Olfactory placode generates a diverse population of neurons expressing GnRH, somatostatin mRNA, neuropeptide Y, or calbindin in the chick forebrain.

Abstract

The olfactory placode (OP) of vertebrates generates several classes of migrating cells, including hypothalamic gonadotropin-releasing hormone (GnRH)-producing neurons, which play essential roles in the reproduction system. Previous studies using OP cell labeling have demonstrated that OP-derived non-GnRH cells enter the developing forebrain; however, their final fates and phenotypes are less well understood.

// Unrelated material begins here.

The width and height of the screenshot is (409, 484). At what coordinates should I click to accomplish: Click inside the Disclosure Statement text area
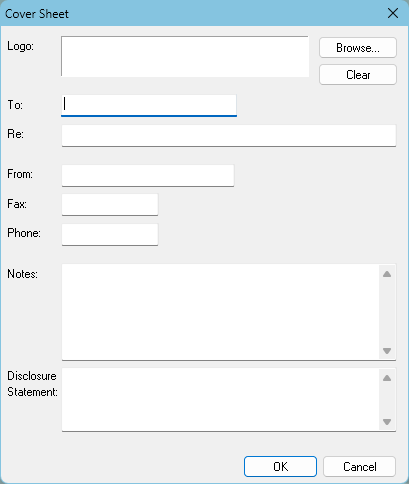point(220,399)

In chick embryos, a subpopulation of migratory cells from the OP that is distinct from GnRH neurons transiently expresses somatostatin (SS). We postulated that these cells are destined to develop into brain neurons. In this study, we examined the expression pattern of SS mRNA in the olfactory-forebrain region during development, as well as the destination of OP-derived migratory cells, including SS mRNA-expressing cells. Utilizing the Tol2 genomic integration system to induce long-term fluorescent protein expression in OP cells, we found that OP-derived migratory cells labeled at embryonic day (E) 3 resided in the olfactory nerve and medial forebrain at E17-19. A subpopulation of green fluorescent protein (GFP)-labeled GnRH neurons that remained in the olfactory nerve was considered to comprise terminal nerve neurons. In the forebrain, GFP-labeled cells showed a distribution pattern similar to that of GnRH neurons. A large proportion of GFP-labeled cells expressed the mature neuronal marker NeuN. Among the GFP-labeled cells, the percentage of GnRH neurons was low, while the remaining GnRH-negative neurons either expressed SS mRNA, neuropeptide Y, or calbindin D-28k or did not express any of them. These results indicate that a diverse population of OP-derived neuronal cells, other than GnRH neurons, integrates into the chick medial forebrain.